That's brand drift. It's happening quietly inside organisations that think they're doing well. And the fix isn't a better AI tool. It's a person.

What a "brand custodian" actually means


Let's get the obvious thing out of the way: the title sounds like someone who guards a museum.

It isn't.

A brand custodian is the person whose job is to make sure the company still sounds like itself - across every channel, every campaign, every piece of content the AI generates at 11pm when no one senior is reviewing it. They own the voice. They protect the positioning. They're the one who says "this isn't us" before something goes live that makes your most loyal customers do a double-take.

That used to be an informal responsibility spread across whoever happened to care. It worked when content volume was low enough that human eyes could keep up.

The volume is no longer low enough. Not even close.

The numbers that should make you uncomfortable


85% of marketers
are now using AI writing and content tools. Around half use AI to generate images or video. The AI-in-marketing market hit roughly $47 billion in 2025 on Statista's forecast, compounding at about 37% a year.

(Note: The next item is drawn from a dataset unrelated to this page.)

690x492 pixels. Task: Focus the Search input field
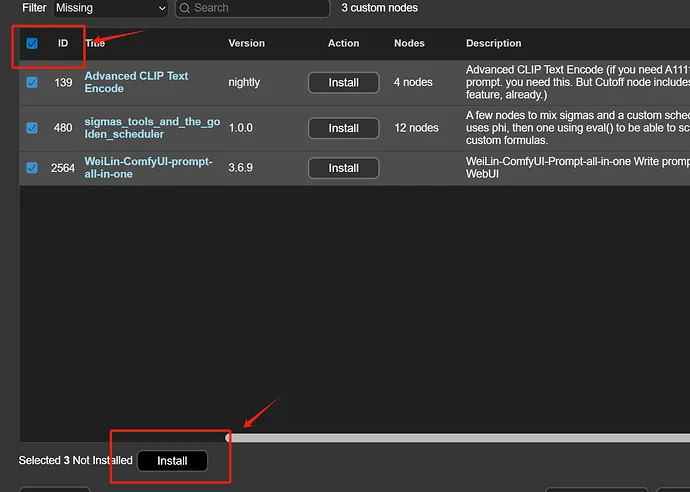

Here's the number that should stop you: only 23% of marketing teams have any guidelines at all for how AI tools should be used.

23%.

And having a policy is the easy part. Gartner's research finds most marketers still can't reliably train AI to produce on-brand content. The gap between "we have a style guide" and "our AI tools actually know about it" is where brand identity quietly disappears.

The commercial stakes are real. Lucidpress, now Marq, found consistent brand presentation can lift revenue by up to 33%. That's not a brand-equity abstraction. That's revenue you're leaving on the floor.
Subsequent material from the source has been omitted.